From our own journey through fostering, we all engage in training and are offered support through different networks. This we have found to be very useful and think that it’s something that makes FCA stand out from other providers. We are part of the Polaris Community who already cover an extensive range of training and support. You all have an abundance of skills and knowledge which would be transferable towards the subject but what is the harm in exploring this subject even further? This topic is most probably something that hasn’t been on your agenda for many reasons, so I feel that by me writing this blog it may question us are we ready to face this massive subject with our young people? Whether this is in a current placement or a future placement we may have. Do we have the right knowledge and understanding? My overall aim for sharing this is to share real life experience in hope our agency can potentially provide a training course/support network readily available for all of our foster carers who feel it would benefit them, meaning this would enable us to broaden our knowledge and give support around the topic. In turn I believe this will enable us to provide better outcomes for our young people in our care and provide a safe inclusive culture in line with our current ethos. Making FCA a more equality, diverse and inclusive provider.

What do I believe we could achieve and learn from talking about this subject?

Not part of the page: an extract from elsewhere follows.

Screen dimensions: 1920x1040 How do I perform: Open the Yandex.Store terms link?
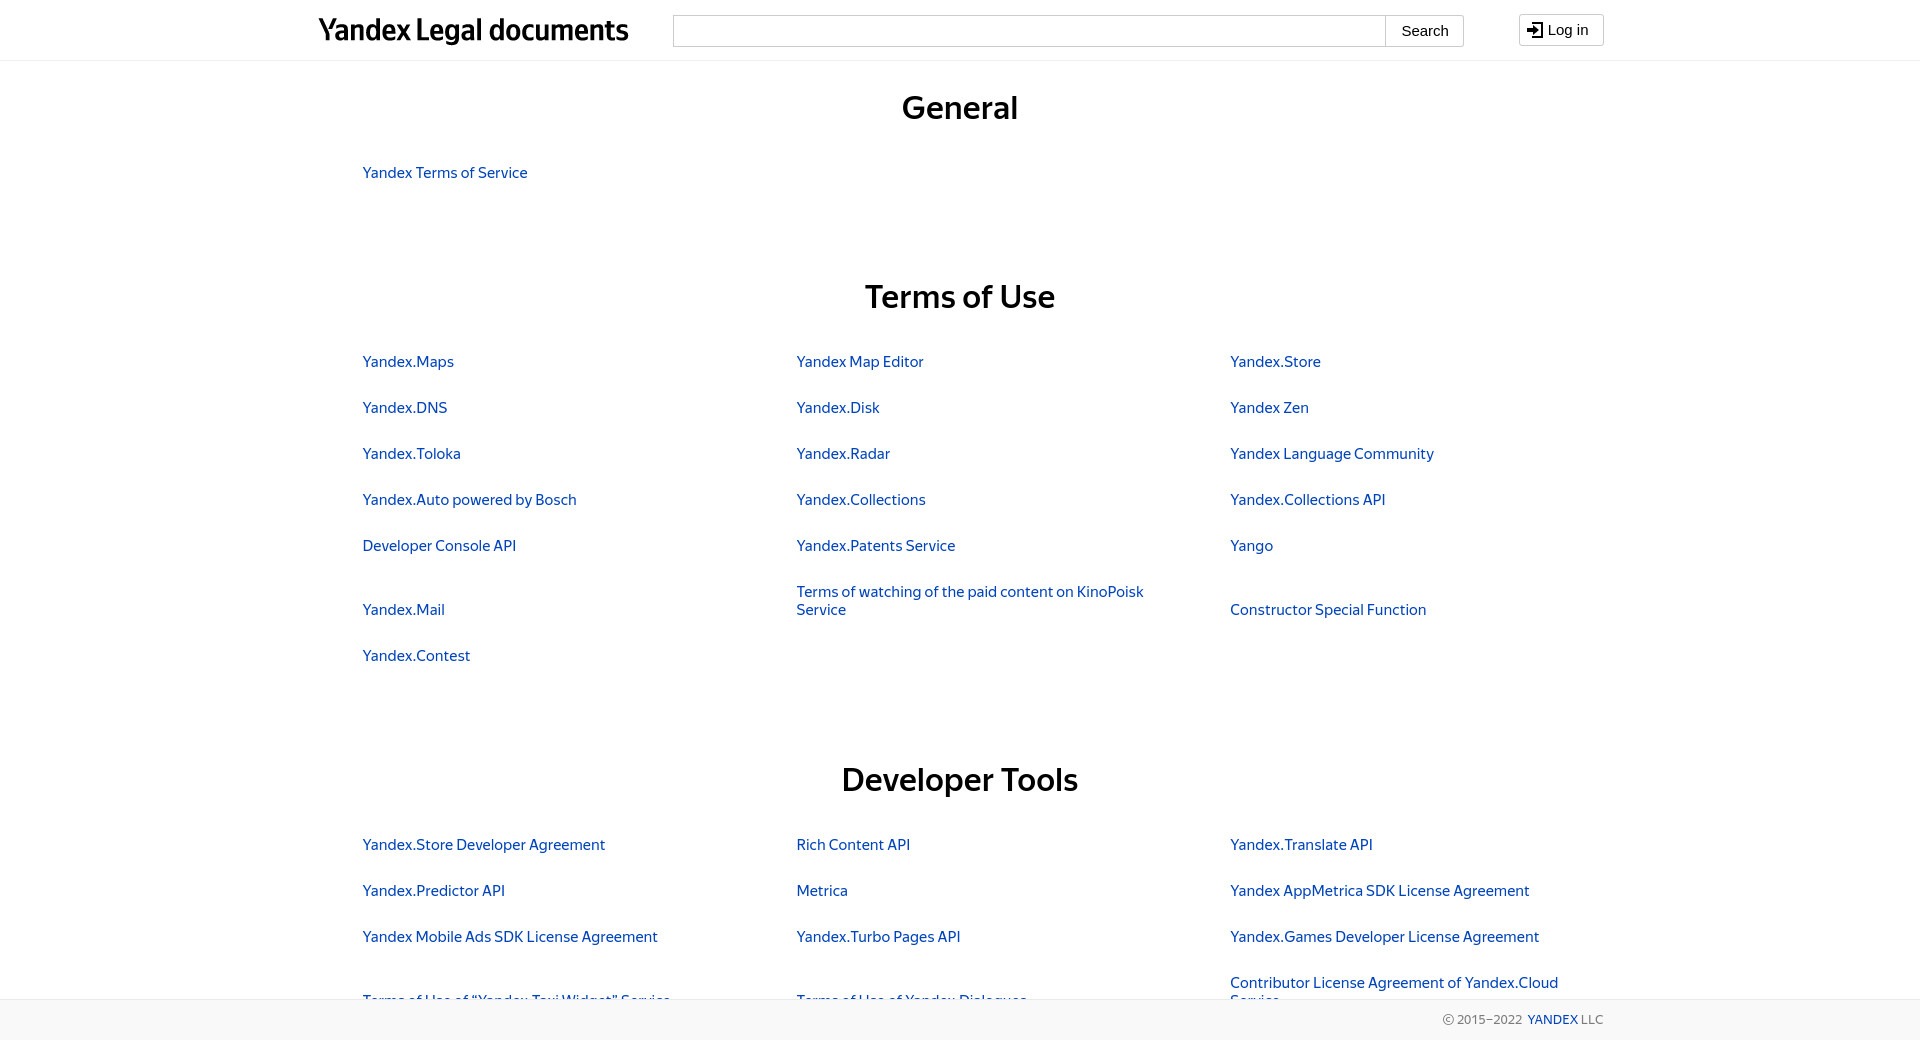pos(1275,362)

  • What support is already available for young people dealing with sexuality?
  • So many labels, do we understand them? What does LGBT+ represent?
  • Do we understand what terminology is used to represent an individual’s identity?
  • Affects that social media have on identity - Bullying/Cyber Bullying
  • How to promote safer sex & sexual health advice (Age appropriate)
  • Safeguarding through the world of online dating apps, grooming, drugs, catfishing
  • Supporting mental health, signpost to relevant professionals
  • How to deal with the “coming out” stage sensitively
  • Signpost young people to groups that can help them network and create a sense of belonging
  • Stigma around unhealthy relationships in LGBT+ community
  • Do we know how to use gender pronouns correctly – He/Him/His (For someone who might identify as male), She/Her/Hers (For someone who might identify as female), They/Them/Their (For someone who might not identify as male or female, these pronouns are ‘gender neutral’ they are also used when referring to multiple people)
  • Create events and support options through our participation teams – helping to shape a better future for our generation.
  • Transition guidance, referrals/appointments, medication and policy (Course available on Learnative 1HR) - 84% have thought about ending their life at some point (Trans Mental Health Review, 2009 (Statistic from course, is this a true figure today?)

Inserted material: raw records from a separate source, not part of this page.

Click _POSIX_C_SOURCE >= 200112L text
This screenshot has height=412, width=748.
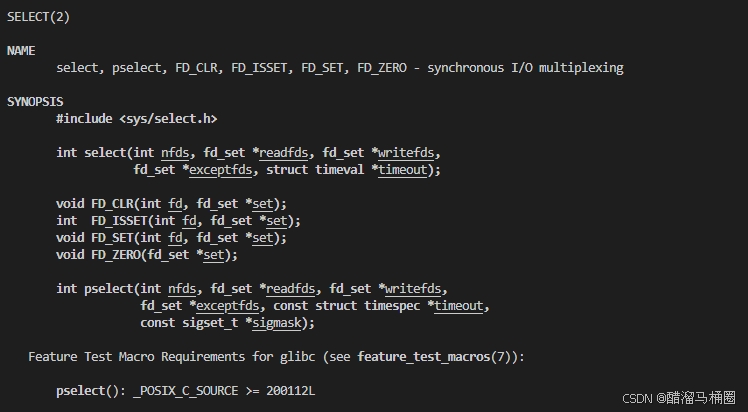pyautogui.click(x=224, y=391)
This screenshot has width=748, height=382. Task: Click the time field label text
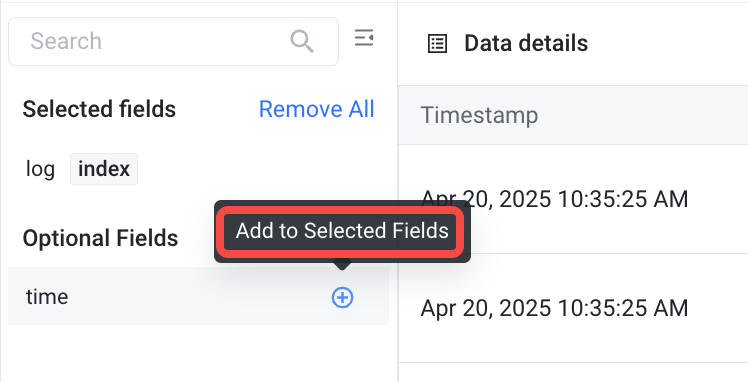pyautogui.click(x=47, y=297)
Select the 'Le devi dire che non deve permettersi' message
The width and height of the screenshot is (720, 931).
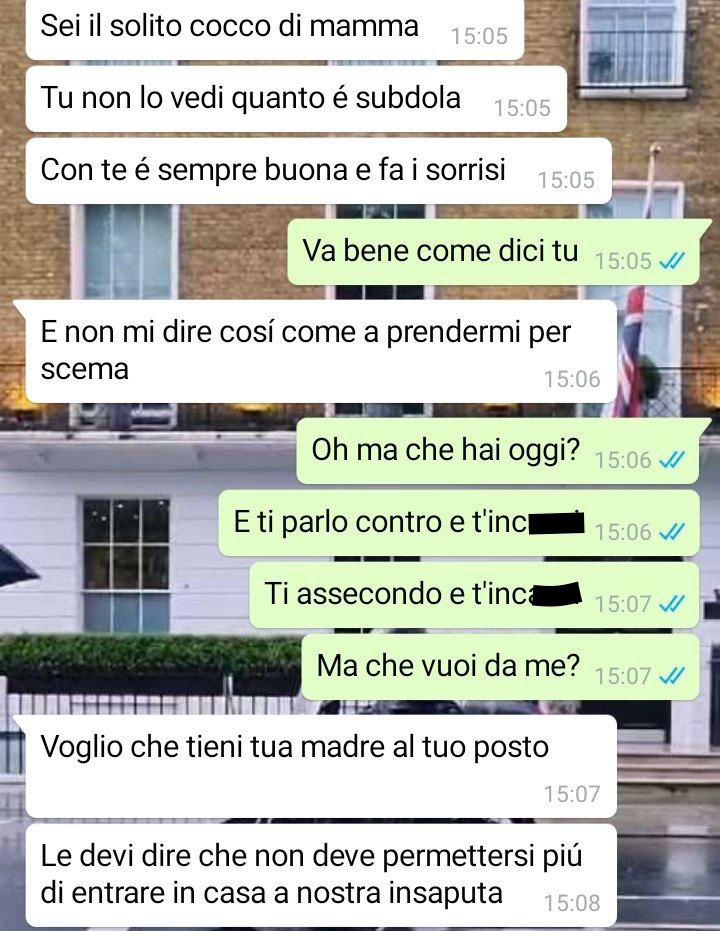pos(321,875)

I leave this blog with a simple review from Heartstopper.  Heartstopper is the beautiful, warm, uplifting love story LGBTQ kids deserve and LGBTQ adults needed when we were kids. There's something to relate to in all the characters, from simple silly things like Charlie saying things like "I don't just fall for any boy that's nice to me", to much deeper inner conflicts like when another character who is struggling to figure out and understand their sexuality by googling for answers.

Hope you have enjoyed reading this blog and have been able to take away some of the points discussed.